Excerpts from the 2005 PVC Senior Student-Athlete Awards Banquet
“It has truly been a remarkable, exciting, challenging, and sometimes frustrating experience, but I know within my heart that as a group we have persevered because collectively we all share a common purpose in our desires to succeed in life and as teammates. We share a common bond in that we realize that in order win on the field or court, as in life, we must work together as a team. We all realize and benefit from the sense of community fostered by being an active student-athlete on this campus.
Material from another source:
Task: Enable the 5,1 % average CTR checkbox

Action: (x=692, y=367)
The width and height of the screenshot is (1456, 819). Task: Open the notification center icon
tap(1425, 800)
We, as student-athletes are able to forge life-lasting friendships because of the type of camaraderie we experience as a result of being athletes.”
“As a track athlete, I really enjoyed the thrill of competition and knowing that I was working hard to improve myself both physically and mentally. Many of us are now better athletes than when we first arrived on campus freshman year.”
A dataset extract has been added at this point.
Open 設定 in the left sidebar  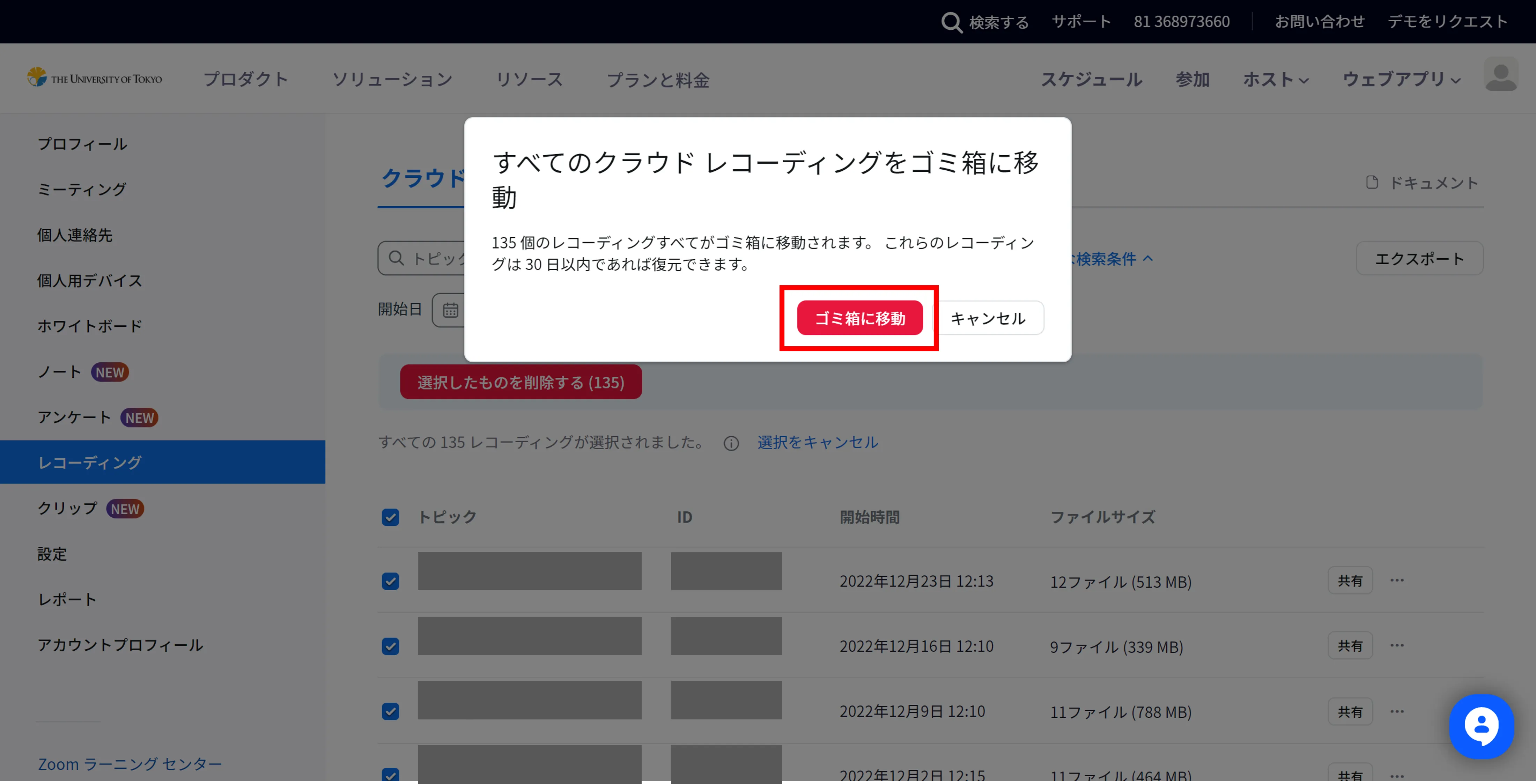click(52, 554)
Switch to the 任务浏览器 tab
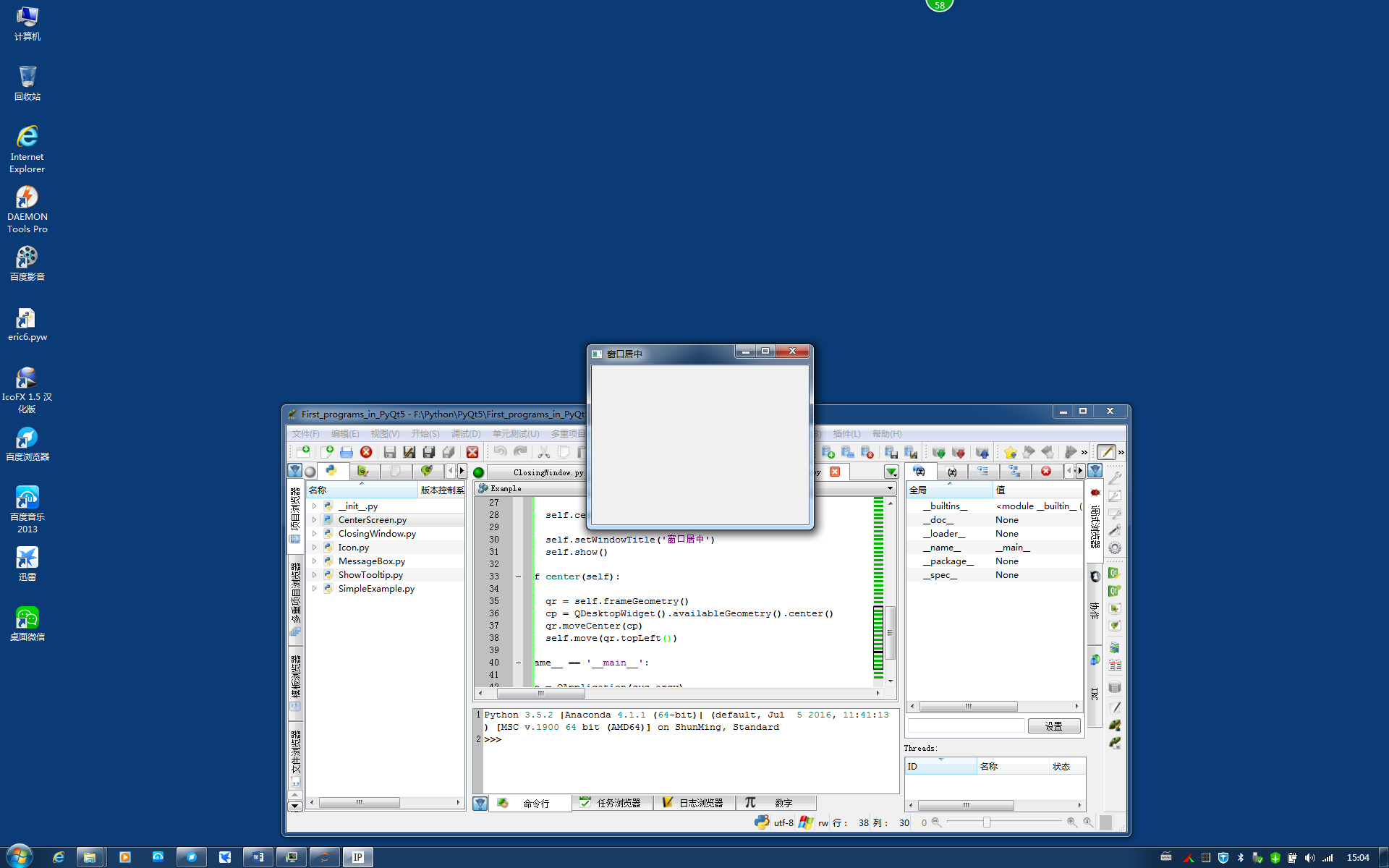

“It is my belief that my career as a Princeton athlete is much bigger than simply running around in a circle as fast as I can. Athletics has provided me with some of my best friendships, great sources of role models in my coaches, and some very fond memories. Perhaps most importantly, however, athletics has taught me much about myself and about life itself.”
“I remember one day my sophomore year doing a hard workout on the track. We were supposed to run the 300’s in 37 seconds, but I believe we came in at around 40 seconds…on the first one…It didn’t take long for Coach to come over to us and tell us, “Yes, you are running another 300, but it’s going to be the first 300 all over again. Of course during the workout, we weren’t very happy about this…but see, I learned something that day from what he did. Yes, I may have become a stronger runner, but there is something else. He taught me that if I did something right the first time, you don’t have to do it again. Needless to say, we have run everything on time or faster in workouts since that day…”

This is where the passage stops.